__TASK STATEMENT__
All entries should be copied exactly, none left out.

----

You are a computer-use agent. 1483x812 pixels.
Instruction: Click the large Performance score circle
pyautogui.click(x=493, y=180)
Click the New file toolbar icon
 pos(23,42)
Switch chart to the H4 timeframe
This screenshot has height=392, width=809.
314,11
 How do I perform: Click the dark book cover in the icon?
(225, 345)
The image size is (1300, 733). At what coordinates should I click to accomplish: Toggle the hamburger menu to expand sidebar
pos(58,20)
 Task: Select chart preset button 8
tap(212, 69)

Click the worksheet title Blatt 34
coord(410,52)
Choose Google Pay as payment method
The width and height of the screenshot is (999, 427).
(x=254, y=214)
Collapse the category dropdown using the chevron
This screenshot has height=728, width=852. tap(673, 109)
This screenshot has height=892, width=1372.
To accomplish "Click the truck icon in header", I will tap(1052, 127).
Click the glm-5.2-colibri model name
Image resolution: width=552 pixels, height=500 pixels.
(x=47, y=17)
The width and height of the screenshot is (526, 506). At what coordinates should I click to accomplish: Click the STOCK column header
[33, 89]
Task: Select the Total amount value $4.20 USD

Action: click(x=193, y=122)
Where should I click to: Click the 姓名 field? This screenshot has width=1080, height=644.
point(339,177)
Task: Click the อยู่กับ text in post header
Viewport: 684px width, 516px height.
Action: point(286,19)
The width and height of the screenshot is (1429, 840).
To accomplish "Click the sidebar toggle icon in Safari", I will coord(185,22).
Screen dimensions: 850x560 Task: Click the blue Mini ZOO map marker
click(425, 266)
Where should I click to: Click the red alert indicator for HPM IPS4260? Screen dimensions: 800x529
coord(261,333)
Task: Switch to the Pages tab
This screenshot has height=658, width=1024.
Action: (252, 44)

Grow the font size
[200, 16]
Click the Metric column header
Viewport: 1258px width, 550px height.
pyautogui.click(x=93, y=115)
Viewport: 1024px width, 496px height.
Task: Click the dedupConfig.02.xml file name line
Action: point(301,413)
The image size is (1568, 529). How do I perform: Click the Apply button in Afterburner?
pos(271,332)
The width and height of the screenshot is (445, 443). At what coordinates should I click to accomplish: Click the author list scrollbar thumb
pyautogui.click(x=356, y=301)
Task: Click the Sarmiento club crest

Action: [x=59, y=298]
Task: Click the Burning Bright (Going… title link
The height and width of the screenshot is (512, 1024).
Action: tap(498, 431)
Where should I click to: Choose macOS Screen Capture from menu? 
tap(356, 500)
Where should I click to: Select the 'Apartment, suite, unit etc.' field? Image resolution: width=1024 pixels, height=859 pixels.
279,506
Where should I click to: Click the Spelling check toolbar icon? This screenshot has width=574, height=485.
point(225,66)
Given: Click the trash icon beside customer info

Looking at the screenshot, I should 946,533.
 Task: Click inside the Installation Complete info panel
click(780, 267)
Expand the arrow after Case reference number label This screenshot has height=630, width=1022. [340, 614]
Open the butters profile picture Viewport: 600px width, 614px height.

----

__SOLUTION TO THIS TASK__
You are a computer-use agent. 1483x812 pixels.
Instruction: Click the large Performance score circle
pyautogui.click(x=493, y=180)
Click the New file toolbar icon
 pos(23,42)
Switch chart to the H4 timeframe
This screenshot has height=392, width=809.
314,11
 How do I perform: Click the dark book cover in the icon?
(225, 345)
The image size is (1300, 733). At what coordinates should I click to accomplish: Toggle the hamburger menu to expand sidebar
pos(58,20)
 Task: Select chart preset button 8
tap(212, 69)

Click the worksheet title Blatt 34
coord(410,52)
Choose Google Pay as payment method
The width and height of the screenshot is (999, 427).
(x=254, y=214)
Collapse the category dropdown using the chevron
This screenshot has height=728, width=852. tap(673, 109)
This screenshot has height=892, width=1372.
To accomplish "Click the truck icon in header", I will tap(1052, 127).
Click the glm-5.2-colibri model name
Image resolution: width=552 pixels, height=500 pixels.
(x=47, y=17)
The width and height of the screenshot is (526, 506). At what coordinates should I click to accomplish: Click the STOCK column header
[33, 89]
Task: Select the Total amount value $4.20 USD

Action: click(x=193, y=122)
Where should I click to: Click the 姓名 field? This screenshot has width=1080, height=644.
point(339,177)
Task: Click the อยู่กับ text in post header
Viewport: 684px width, 516px height.
Action: point(286,19)
The width and height of the screenshot is (1429, 840).
To accomplish "Click the sidebar toggle icon in Safari", I will coord(185,22).
Screen dimensions: 850x560 Task: Click the blue Mini ZOO map marker
click(425, 266)
Where should I click to: Click the red alert indicator for HPM IPS4260? Screen dimensions: 800x529
coord(261,333)
Task: Switch to the Pages tab
This screenshot has height=658, width=1024.
Action: (252, 44)

Grow the font size
[200, 16]
Click the Metric column header
Viewport: 1258px width, 550px height.
pyautogui.click(x=93, y=115)
Viewport: 1024px width, 496px height.
Task: Click the dedupConfig.02.xml file name line
Action: point(301,413)
The image size is (1568, 529). How do I perform: Click the Apply button in Afterburner?
pos(271,332)
The width and height of the screenshot is (445, 443). At what coordinates should I click to accomplish: Click the author list scrollbar thumb
pyautogui.click(x=356, y=301)
Task: Click the Sarmiento club crest

Action: [x=59, y=298]
Task: Click the Burning Bright (Going… title link
The height and width of the screenshot is (512, 1024).
Action: tap(498, 431)
Where should I click to: Choose macOS Screen Capture from menu? 
tap(356, 500)
Where should I click to: Select the 'Apartment, suite, unit etc.' field? Image resolution: width=1024 pixels, height=859 pixels.
279,506
Where should I click to: Click the Spelling check toolbar icon? This screenshot has width=574, height=485.
point(225,66)
Given: Click the trash icon beside customer info

Looking at the screenshot, I should 946,533.
 Task: Click inside the Installation Complete info panel
click(780, 267)
Expand the arrow after Case reference number label This screenshot has height=630, width=1022. [340, 614]
Open the butters profile picture Viewport: 600px width, 614px height.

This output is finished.